Share knowledge and tools: By 2020, engage with beef producers through outreach projects to help develop and share best practices related to our Priority Impact Areas.



As of July 2019, five of our top 10 beef sourcing countries are supporting or sponsoring beef producer sustainability groups, tools or programs.



Promote Flagship Farmers: By 2020, use our Flagship Farmers Program to select and showcase our most progressive suppliers.



As of July 2019, seven of our top 10 beef sourcing countries have recognized one or more beef producers as Flagship Farmers to work with peers and share their industry-leading processes and practices. The remaining three countries will be recognizing beef Flagship Farmers throughout 2019 and 2020. In addition to adding these sustainability champions to the Flagship Farmer Program, we’re also focused on providing them with resources and tools that better enable and equip them to engage with other farmers and industry influencers.



Pioneer new practices: By 2020, set up McDonald’s progressive farm partnerships to trial and discover new practices related to our priority impact areas.

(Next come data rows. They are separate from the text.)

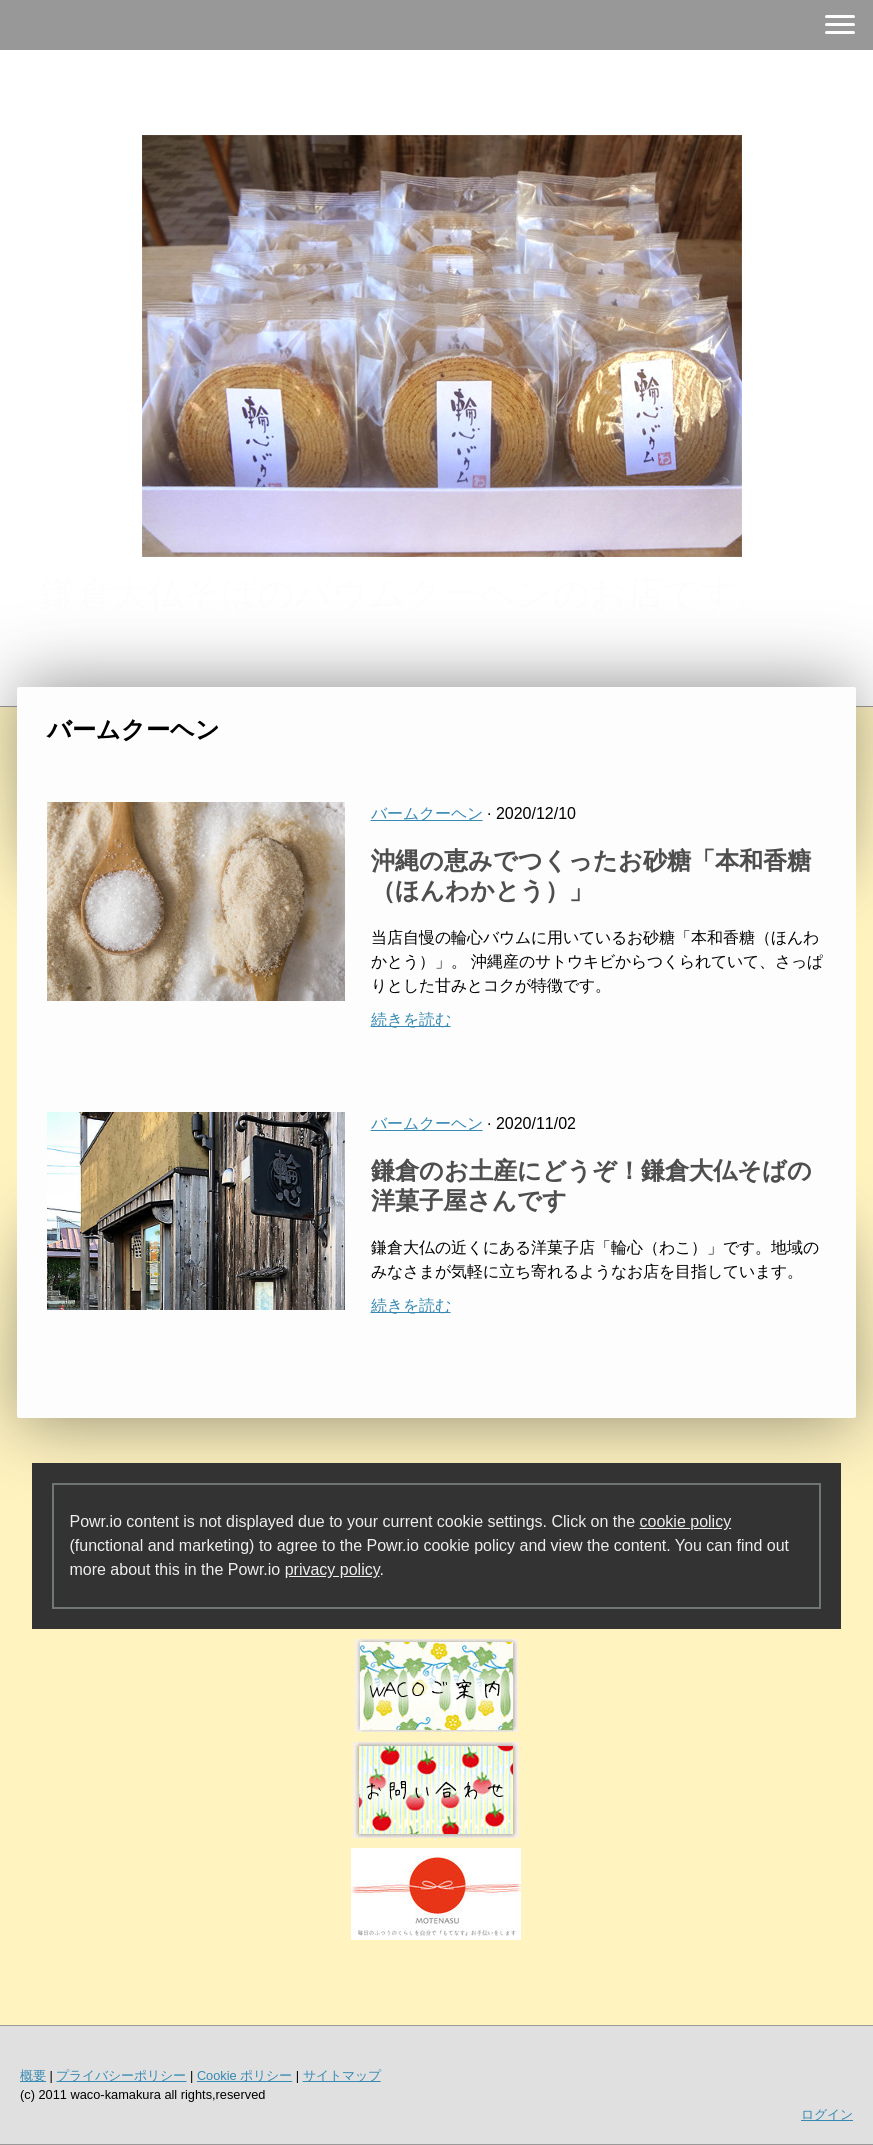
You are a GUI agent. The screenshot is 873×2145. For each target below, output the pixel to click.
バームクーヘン (427, 813)
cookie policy (686, 1521)
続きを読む (411, 1019)
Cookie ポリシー (244, 2075)
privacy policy (332, 1569)
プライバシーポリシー (121, 2075)
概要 (33, 2075)
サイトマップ (342, 2075)
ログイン (827, 2114)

As of July 2019, four of our top 10 beef sourcing countries have one or more pioneering projects underway or have a Progressive Farm Partnership in progress to test the scalability of key research.



Conserve forests: By 2020, in regions with identified risks relating to the conservation of forests, verify that the beef sourced from those regions comes from farms where primary forests and high conservation value lands are preserved. This is part of our Global Commitment on Forests and includes regions outside of our top 10 beef sourcing countries.

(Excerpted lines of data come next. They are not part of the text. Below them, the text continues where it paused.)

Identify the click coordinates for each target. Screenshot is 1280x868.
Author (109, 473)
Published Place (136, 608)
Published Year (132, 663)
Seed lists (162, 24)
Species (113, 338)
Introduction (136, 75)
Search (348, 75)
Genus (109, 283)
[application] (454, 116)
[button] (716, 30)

The first step for the Company was to identify the list of countries that we currently source beef from that have a high deforestation risk, as defined by the WWF Living Forests report. We are working with these countries and our suppliers, alongside expert consultants including Proforest and Agrotools, to identify tailored risk mapping and implementation plans for these identified regions.

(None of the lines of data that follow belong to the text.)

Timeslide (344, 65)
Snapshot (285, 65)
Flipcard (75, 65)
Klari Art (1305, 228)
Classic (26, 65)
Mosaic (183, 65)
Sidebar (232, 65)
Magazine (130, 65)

We’re also engaged in multi-stakeholder groups to address these issues, including:



Responsible Antibiotics Use: In collaboration with our suppliers, producers and farmer partners, we will reduce the overall use of medically important antibiotics - as defined by the World Health Organization (WHO) - in our beef supply chain, focusing on our top 10 beef sourcing countries: Australia, Brazil, Canada, France, Germany, Ireland, New Zealand, Poland, the U.K. and the U.S. Full policy specifics here.


As of July 2019, McDonald’s has established pilots in each of our top 10 beef sourcing countries.  Within each of these 10 countries, there are pilot farms selected that represent differing geographies and rearing practices covering beef and dairy beef.



1. McDonald’s program requirements include transparency, credible verification and measured performance against clearly identified impact areas.

2. These regions may differ from our top 10 beef sourcing countries. We aim to set specific country-based ambitious beef sustainability targets in these 10 countries.